Valas Ramai Diburu Saat Rupiah Tembus Rp17.654, Ini Pengertian dan Fungsinya

Nilai tukar rupiah kembali tertekan terhadap dolar Amerika Serikat pada perdagangan Rabu, 20 Mei 2026. Kurs rupiah bahkan menyentuh level Rp17.654 per dolar AS.

Pelemahan mata uang domestik membuat minat masyarakat terhadap valuta asing atau valas kembali meningkat. Dolar AS menjadi salah satu mata uang yang paling banyak dicari karena dinilai lebih aman saat kurs rupiah bergerak fluktuatif.

Kondisi tersebut ikut mendorong masyarakat mencari instrumen penyimpan nilai yang dianggap lebih stabil di tengah ketidakpastian pasar.

Apa Itu Valas?

Valuta asing atau valas merupakan aktivitas pertukaran mata uang antarnegara. Dalam istilah internasional, valas dikenal sebagai foreign exchange atau forex.

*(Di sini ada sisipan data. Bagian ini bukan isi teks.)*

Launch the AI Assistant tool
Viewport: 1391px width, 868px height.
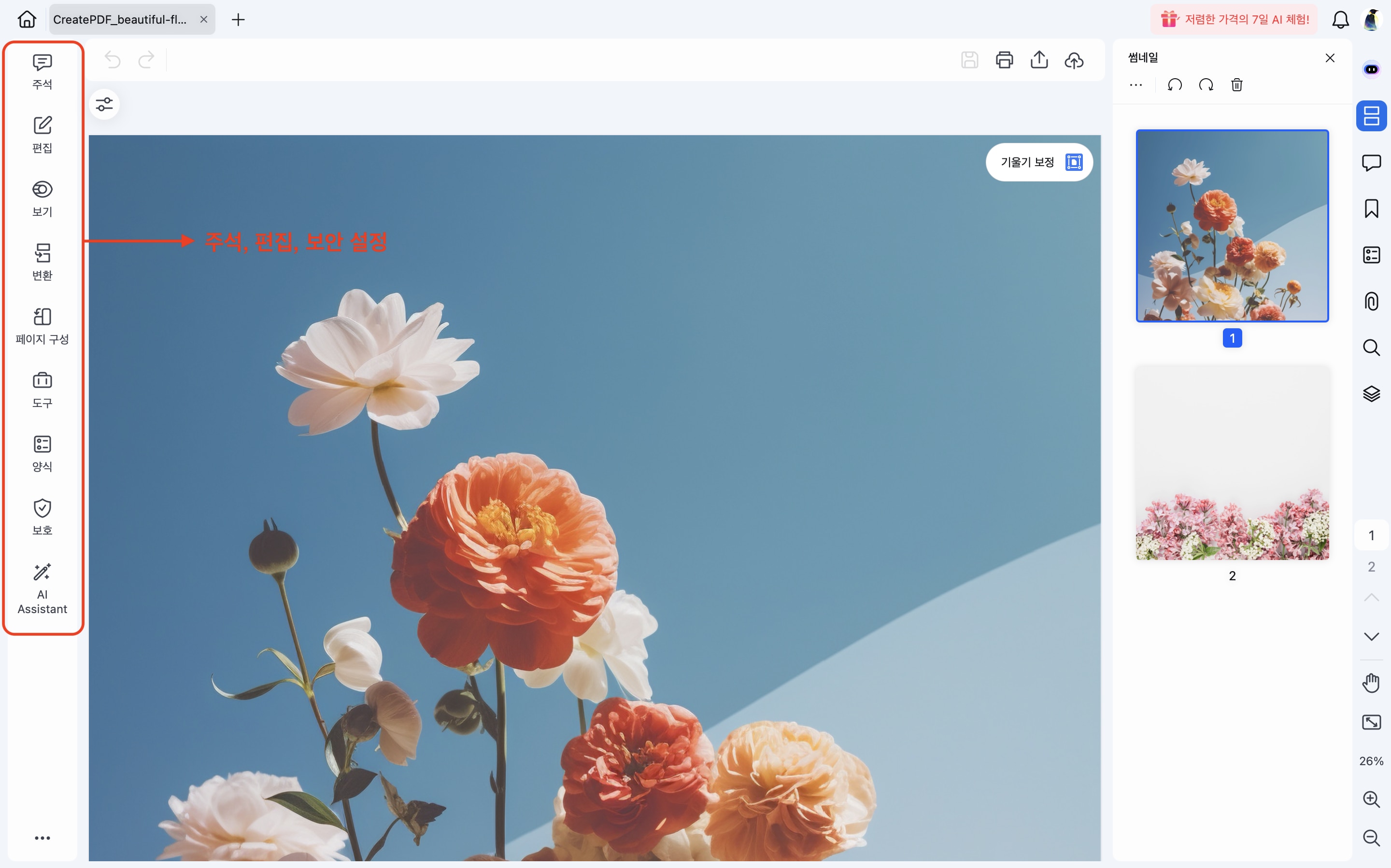coord(42,589)
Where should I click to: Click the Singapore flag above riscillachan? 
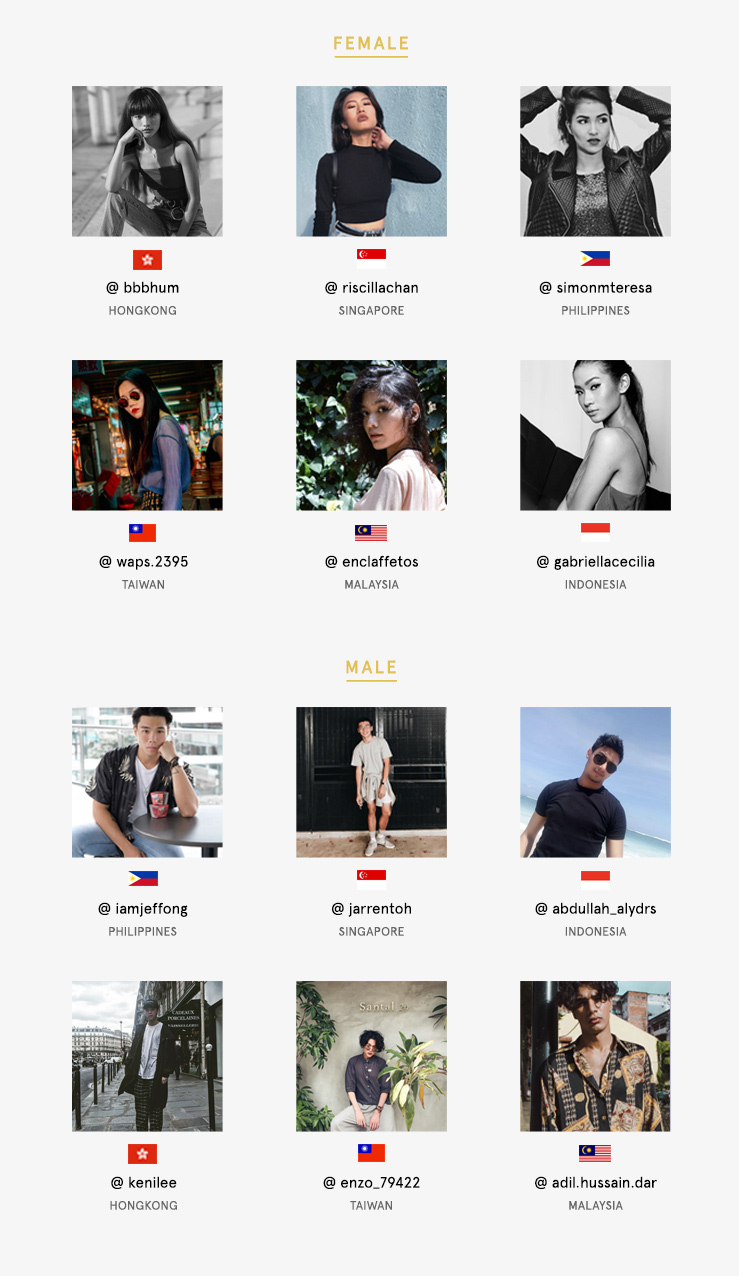371,259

Aktivitas ini berlangsung di pasar valuta asing, yakni pasar keuangan global tempat mata uang berbagai negara diperjualbelikan selama 24 jam.

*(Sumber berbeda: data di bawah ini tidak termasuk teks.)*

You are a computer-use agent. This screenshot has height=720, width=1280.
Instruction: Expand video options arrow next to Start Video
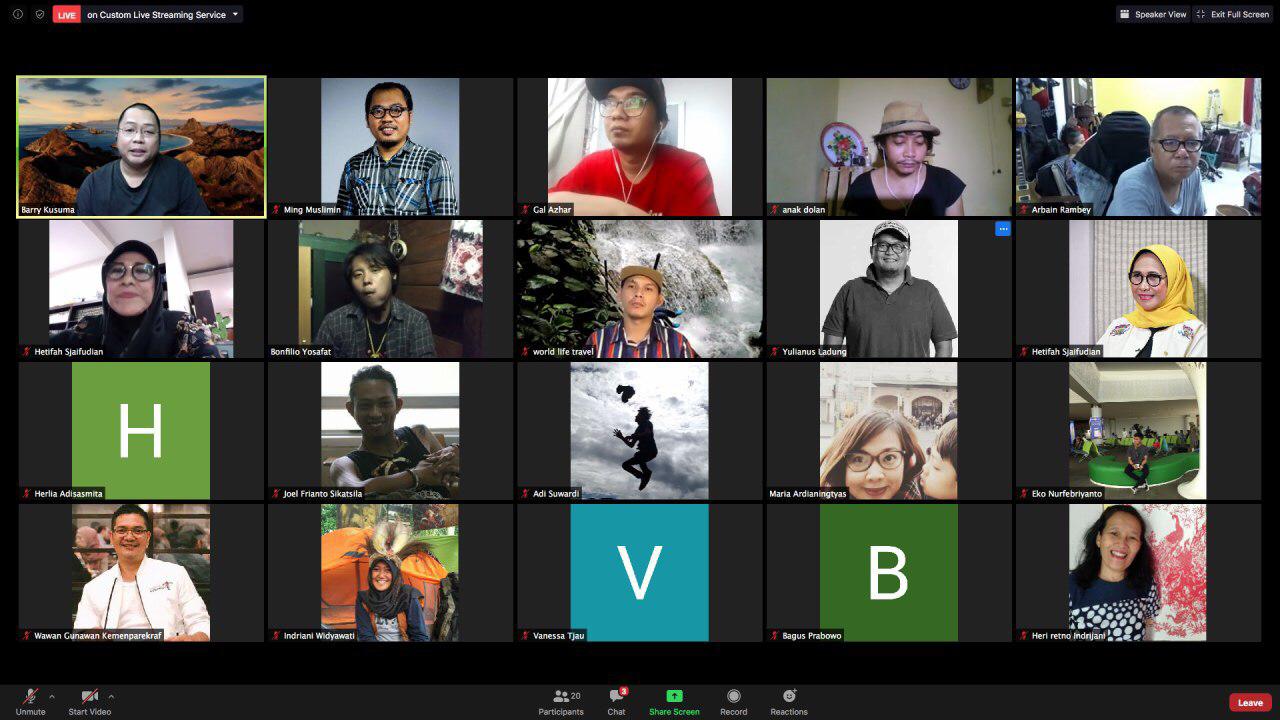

Melalui pasar tersebut, individu, perusahaan hingga lembaga keuangan dapat melakukan transaksi mata uang untuk kebutuhan perdagangan, pembayaran internasional, maupun investasi.

Dalam praktiknya, transaksi valas terdiri dari beberapa jenis. Mulai dari transaksi spot atau jual beli tunai, kontrak forward dan futures untuk transaksi berjangka, swap, hingga opsi mata uang.

>>> Google Luncurkan Antigravity 2.0 Berbasis Agen untuk Saingi Kompetitor

Fungsi Valas dalam Perekonomian

1. Mendukung Aktivitas Ekspor dan Impor

Valas menjadi alat penting dalam perdagangan internasional karena memungkinkan transaksi antarnegara tetap berjalan meski menggunakan mata uang berbeda.

Keberadaan valuta asing memudahkan pelaku usaha melakukan pembayaran barang dan jasa lintas negara.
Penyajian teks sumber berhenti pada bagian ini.